If we’re trying to Think Bigger Than Bills, saving on food is a good place to start
We’re all facing rising energy bills this autumn and inflation is now above 10 per cent. But our new campaign, Think Bigger Than Bills is about looking beyond energy costs to find other ways to improve our finances.
It turns out there are a few ways we can cut back on our food spend. Some retailers are helping out with cost-of-living offers. And we can also get to grips with the cheapest ways of cooking.
Asda has been blazing a trail to help us fight rising costs. As well as an extended range of no-frills products, it also recently said that over-60s can get soup, a roll and unlimited teas and coffees for just £1. The deal is offered in all of its cafes in November and December. Kids can already eat for £1 in Asda cafes – and the adult with them doesn’t need to buy anything.

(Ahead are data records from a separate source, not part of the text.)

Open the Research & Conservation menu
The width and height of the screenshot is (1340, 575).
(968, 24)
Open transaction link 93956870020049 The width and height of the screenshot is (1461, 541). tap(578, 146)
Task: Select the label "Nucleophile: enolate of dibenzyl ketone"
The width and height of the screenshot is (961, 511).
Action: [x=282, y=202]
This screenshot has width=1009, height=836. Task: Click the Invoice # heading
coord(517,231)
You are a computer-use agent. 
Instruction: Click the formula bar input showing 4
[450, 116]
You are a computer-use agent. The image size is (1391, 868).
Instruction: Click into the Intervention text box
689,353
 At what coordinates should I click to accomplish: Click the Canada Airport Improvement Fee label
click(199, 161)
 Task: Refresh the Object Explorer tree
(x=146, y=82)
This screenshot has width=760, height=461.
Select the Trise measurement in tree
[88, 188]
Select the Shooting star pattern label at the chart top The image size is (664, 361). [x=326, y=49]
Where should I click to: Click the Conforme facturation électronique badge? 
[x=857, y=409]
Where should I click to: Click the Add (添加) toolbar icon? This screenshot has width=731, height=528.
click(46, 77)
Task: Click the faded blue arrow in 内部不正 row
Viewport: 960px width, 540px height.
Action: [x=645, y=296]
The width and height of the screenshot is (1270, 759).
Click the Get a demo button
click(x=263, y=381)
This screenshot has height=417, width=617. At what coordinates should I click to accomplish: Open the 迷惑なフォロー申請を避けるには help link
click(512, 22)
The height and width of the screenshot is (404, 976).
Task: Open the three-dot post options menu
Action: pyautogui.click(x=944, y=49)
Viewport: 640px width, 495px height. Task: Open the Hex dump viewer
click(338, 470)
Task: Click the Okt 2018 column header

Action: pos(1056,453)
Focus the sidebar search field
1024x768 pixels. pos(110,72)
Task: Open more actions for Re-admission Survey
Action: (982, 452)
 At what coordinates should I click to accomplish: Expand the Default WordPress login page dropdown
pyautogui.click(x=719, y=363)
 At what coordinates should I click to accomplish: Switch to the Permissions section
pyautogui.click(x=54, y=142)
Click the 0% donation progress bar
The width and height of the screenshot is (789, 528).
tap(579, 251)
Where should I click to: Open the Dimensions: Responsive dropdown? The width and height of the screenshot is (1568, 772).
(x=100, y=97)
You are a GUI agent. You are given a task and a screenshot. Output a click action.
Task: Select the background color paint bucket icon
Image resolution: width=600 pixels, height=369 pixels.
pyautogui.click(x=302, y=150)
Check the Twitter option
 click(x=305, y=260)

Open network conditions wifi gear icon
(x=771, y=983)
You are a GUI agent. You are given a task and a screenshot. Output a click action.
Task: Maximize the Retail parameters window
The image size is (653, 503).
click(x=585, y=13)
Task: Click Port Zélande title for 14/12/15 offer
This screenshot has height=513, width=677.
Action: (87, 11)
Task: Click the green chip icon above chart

And Iceland has been pitching in too. It teamed up with energy firm Utilita to work out which cooking methods are cheapest. They found that air fryers and slow cookers worked out cheapest (£53 and £60 a year). An electric oven and hob costs £317 a year to run, on average.
The supermarket is going to change the cooking instructions on its own-brand products to show the cheapest ways for us to cook them.
If we get Healthy Start vouchers, Sainsbury’s is now topping up the value. The vouchers, available to pregnant women or those with a child under four, are worth £4.25 each per week.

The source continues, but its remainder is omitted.